The Bravia 46HX820 performed very well in our jury testing. One reviewer commented that our 720p Wheel of Fortune clip appeared to have fewer artifacts than we usually see in that clip. The set also did a nice job in our DVD upconversion tests of Phantom of the Opera, which other impressive sets haven't handled so well. And the 46HX820 performed well in our horizontal and diagonal panning tests, though the picture on the screen looked a little too bright in our still-life image comparison test.
This 3D-ready HDTV ships with two pairs of active-shutter glasses--a nice touch, considering how expensive active-shutter glasses typically are. In our tests, 3D images showed excellent depth, but motion-heavy scenes were sometimes jarring and a little nauseating. The shutter glasses were a bit heavy, too.
Sony lets you adjust 3D settings while you watch 3D content. The 3D menu includes options for turning the 3D on or off, adjusting the depth (between -2 and 2), adjusting the brightness of the glasses, and turning on "simulated 3D." Simulated 3D involves attempting to transform regular 2D content into pseudo-3D. It sort of works--basically the entire picture ends up looking a little recessed, but there's no depth within the picture.
The Bravia 46HX820's audio quality is extremely good. The sound system consists of three rear-facing 10-watt speakers in a 2.1 configuration. The maximum volume is quite loud, sound has depth, and the virtual surround sound option replicates real surround sound effectively.

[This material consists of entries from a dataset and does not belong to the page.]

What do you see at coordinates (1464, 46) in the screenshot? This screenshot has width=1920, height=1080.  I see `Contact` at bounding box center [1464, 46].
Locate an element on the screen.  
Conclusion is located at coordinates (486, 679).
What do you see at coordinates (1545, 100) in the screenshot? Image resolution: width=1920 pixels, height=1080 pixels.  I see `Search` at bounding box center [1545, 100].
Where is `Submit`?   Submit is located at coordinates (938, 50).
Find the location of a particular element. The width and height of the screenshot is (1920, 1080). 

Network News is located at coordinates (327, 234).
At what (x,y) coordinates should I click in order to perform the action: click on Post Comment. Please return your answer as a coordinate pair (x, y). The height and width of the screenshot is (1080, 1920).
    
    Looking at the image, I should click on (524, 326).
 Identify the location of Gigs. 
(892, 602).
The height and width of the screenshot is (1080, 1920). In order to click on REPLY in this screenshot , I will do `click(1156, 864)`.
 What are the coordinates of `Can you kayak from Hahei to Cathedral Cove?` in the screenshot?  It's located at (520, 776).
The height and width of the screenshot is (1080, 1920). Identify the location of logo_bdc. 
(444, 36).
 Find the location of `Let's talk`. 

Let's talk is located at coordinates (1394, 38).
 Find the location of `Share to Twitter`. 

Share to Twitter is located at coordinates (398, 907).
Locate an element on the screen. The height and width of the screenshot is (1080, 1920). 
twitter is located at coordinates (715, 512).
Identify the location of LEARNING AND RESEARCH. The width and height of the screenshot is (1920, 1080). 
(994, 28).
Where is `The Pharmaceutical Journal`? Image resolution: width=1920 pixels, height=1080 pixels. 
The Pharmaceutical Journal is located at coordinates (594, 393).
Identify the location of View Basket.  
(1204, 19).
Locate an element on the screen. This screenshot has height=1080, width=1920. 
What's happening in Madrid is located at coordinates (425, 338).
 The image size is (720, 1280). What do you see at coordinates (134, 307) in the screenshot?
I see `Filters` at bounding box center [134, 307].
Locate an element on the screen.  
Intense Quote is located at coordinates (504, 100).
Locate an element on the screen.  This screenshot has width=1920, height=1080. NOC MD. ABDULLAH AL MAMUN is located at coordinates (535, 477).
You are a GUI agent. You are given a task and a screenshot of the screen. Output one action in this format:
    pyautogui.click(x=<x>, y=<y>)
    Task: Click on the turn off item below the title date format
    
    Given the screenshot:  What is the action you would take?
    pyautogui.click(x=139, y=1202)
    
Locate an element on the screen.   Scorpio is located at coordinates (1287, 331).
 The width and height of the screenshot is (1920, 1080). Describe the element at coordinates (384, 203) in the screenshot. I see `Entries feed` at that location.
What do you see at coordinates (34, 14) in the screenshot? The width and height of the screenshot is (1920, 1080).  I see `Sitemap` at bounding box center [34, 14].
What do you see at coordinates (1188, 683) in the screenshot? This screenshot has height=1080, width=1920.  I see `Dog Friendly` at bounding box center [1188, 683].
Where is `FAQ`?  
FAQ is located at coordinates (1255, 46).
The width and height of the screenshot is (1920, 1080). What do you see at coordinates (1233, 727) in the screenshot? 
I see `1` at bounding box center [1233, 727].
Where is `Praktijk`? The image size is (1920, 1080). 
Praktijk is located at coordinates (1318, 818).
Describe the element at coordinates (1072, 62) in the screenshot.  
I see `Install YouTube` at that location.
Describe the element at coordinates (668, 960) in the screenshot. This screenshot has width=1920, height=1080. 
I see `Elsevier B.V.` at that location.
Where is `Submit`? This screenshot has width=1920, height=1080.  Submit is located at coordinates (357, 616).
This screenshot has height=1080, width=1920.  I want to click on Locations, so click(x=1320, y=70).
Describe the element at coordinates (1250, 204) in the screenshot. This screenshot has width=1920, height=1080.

Sony's Bravia 46HX820 is a gorgeous 46-inch HDTV with superb picture quality, great sound quality, and plenty of Internet-connected options. The primary selling point of this set is obviously the design--as I said earlier, it's one of the sexiest HDTVs I've ever seen--but it does have some drawbacks: fewer (and less accessible) ports than other TVs, potentially confusing menus, and a big and clunky remote. But if you're looking for some HDTV eye-candy, this set definitely qualifies.